[PROVIDED PASSAGE]:
>>>>>

The Strategic Vacuum and the Dyle Plan

The refusal of the Low Countries to align with France and Britain created a nightmare scenario for General Maurice Gamelin, the Allied Supreme Commander. He knew that the decisive battle would be fought in Belgium. The geography dictated it; the Gembloux Gap and the plains of Flanders were the traditional invasion routes.

However, because Belgium was neutral, Allied troops could not enter the country until the Germans violated the border. This meant the Allies could not prepare defensive positions, dig trenches, or lay communications networks in the vital battle zone. They would have to race the Germans to the defensive line after the war had started.

Gamelin’s solution was Plan D (the Dyle Plan). Upon the German invasion, the French First Army and the British Expeditionary Force (BEF) would leave their prepared positions on the French border and rush forward into Belgium to establish a line along the Dyle River, stretching from Antwerp to Namur.

<<<<<

[DIRECTIONS FOR THIS TASK]: Write out the stretch of the Dyle Plan passage from "The Strategic Vacuum" through "traditional invasion routes.", reproducing it word for word.

[RECORDED INFORMATION]:
>>>>>

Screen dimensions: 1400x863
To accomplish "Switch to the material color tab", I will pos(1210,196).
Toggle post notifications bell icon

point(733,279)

<<<<<

[CORRECT ANSWER]:
The Strategic Vacuum and the Dyle Plan

The refusal of the Low Countries to align with France and Britain created a nightmare scenario for General Maurice Gamelin, the Allied Supreme Commander. He knew that the decisive battle would be fought in Belgium. The geography dictated it; the Gembloux Gap and the plains of Flanders were the traditional invasion routes.